The standard trolley case is where a trolley is heading to a track with five people, and you can redirect it to a track with one person. It seems permissible to do so.
But now imagine that a trolley is heading to a track with five people, and you can redirect it to another track also with five people. Why would you bother? Well, suppose that you enjoy turning the steering wheel on the trolley, and you reason that there is no overall harm in your redirecting the trolley.
This seems callous.
Yet we are in cases like the five-five trolley all the time. By the butterfly effect, many minor actions of ours affect the timings of human mating (you have a short conversation with someone as they are leaving work; this affects traffic patterns, and changes the timing of sexual acts for a number of people in the traffic), which then changes which sperm reaches an ovum, and hence affects which human beings exist in the next generation, and the changes balloon, and pretty soon there are major differences as to who is in the path of a hurricane, and so on.

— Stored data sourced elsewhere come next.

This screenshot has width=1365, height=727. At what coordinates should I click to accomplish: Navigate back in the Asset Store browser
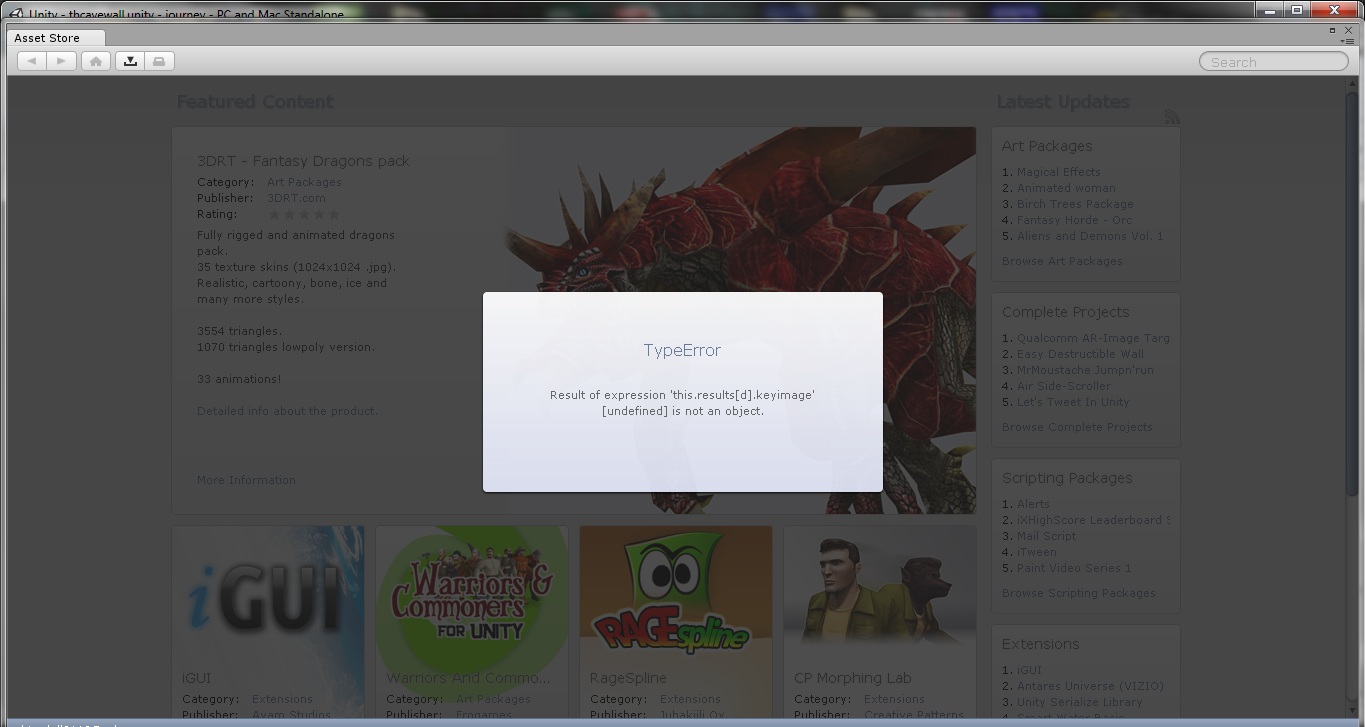tap(30, 60)
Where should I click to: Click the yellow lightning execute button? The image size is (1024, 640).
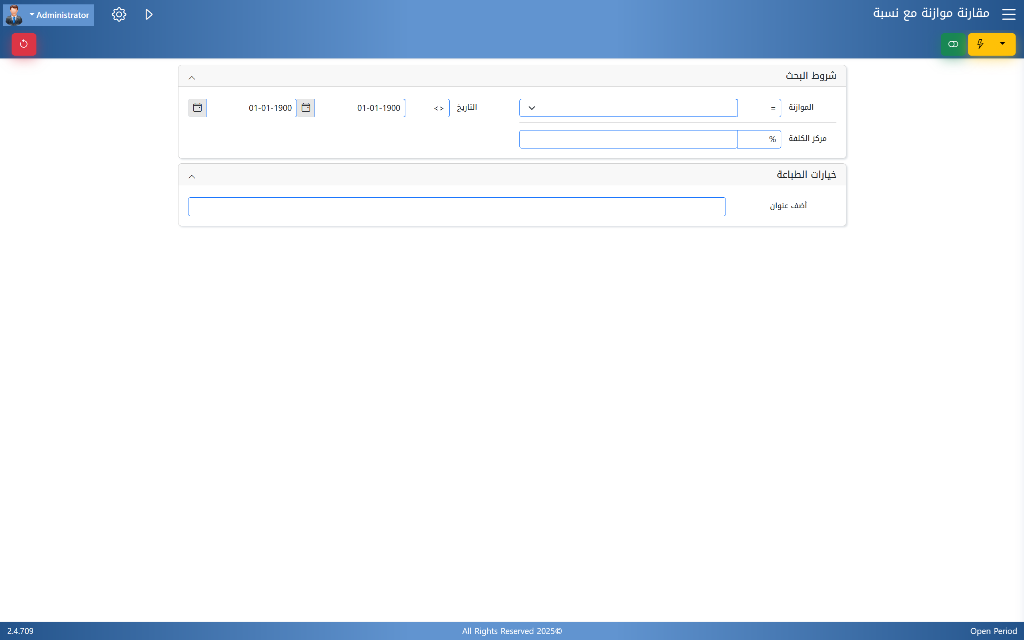(980, 44)
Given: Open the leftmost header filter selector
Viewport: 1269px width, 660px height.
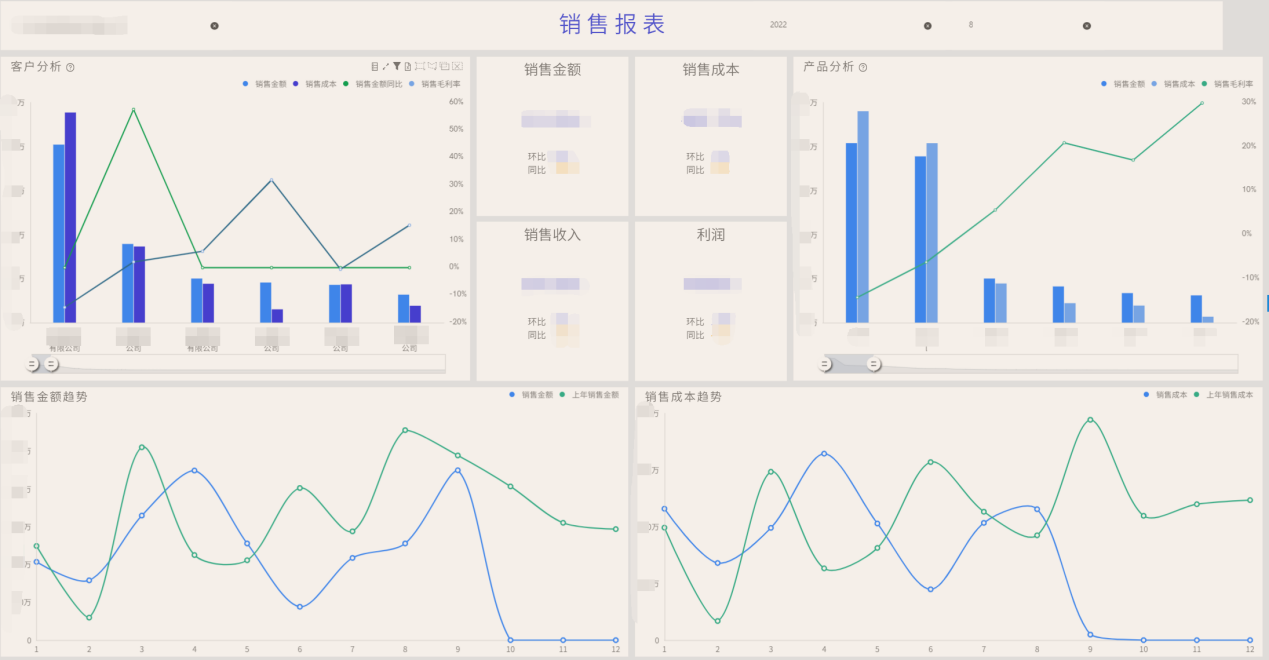Looking at the screenshot, I should (x=70, y=24).
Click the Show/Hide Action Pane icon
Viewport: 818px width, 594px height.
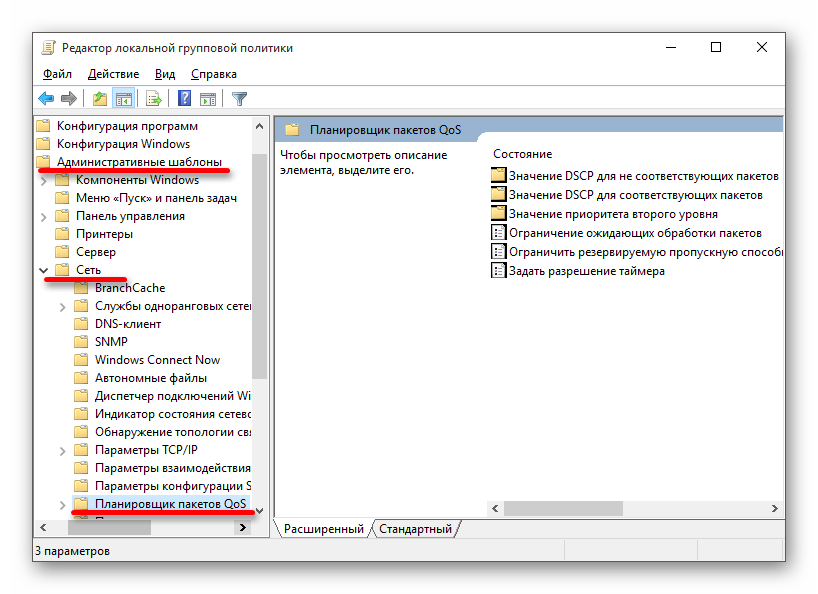coord(208,98)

But of course there is still a difference between the five-five trolley and the butterfly effect cases. In the five-five trolley, you know some of the details of the effects of your action: you know that these five will die if you don’t redirect and those five if you do. But note that these details are not much. You still may not know any of the ten people from Adam. In the butterfly effect cases, you can say a fair amount about the sort of effects your minor action has, but not much more than that.
What’s going on? I am inclined to think that here we should invoke something about the symbolic meaning of one’s actions. In the case where one turns the steering wheel on the trolley for fun, while knowing epistemically close effects, one exhibits a callous disregard for the sanctity of human life. But when one has a conversation with someone after work, given the epistemic distance, one does not exhibit the same callous disregard.
It is not surprising if callousness and regard for sacredness should depend on fine details of epistemic and other distance. Think of the phenomenon of jokes that come “too soon” after a terrible event: they show a callous disregard for evil. But similar jokes about temporally, personally and/or epistemically distant events may be acceptable.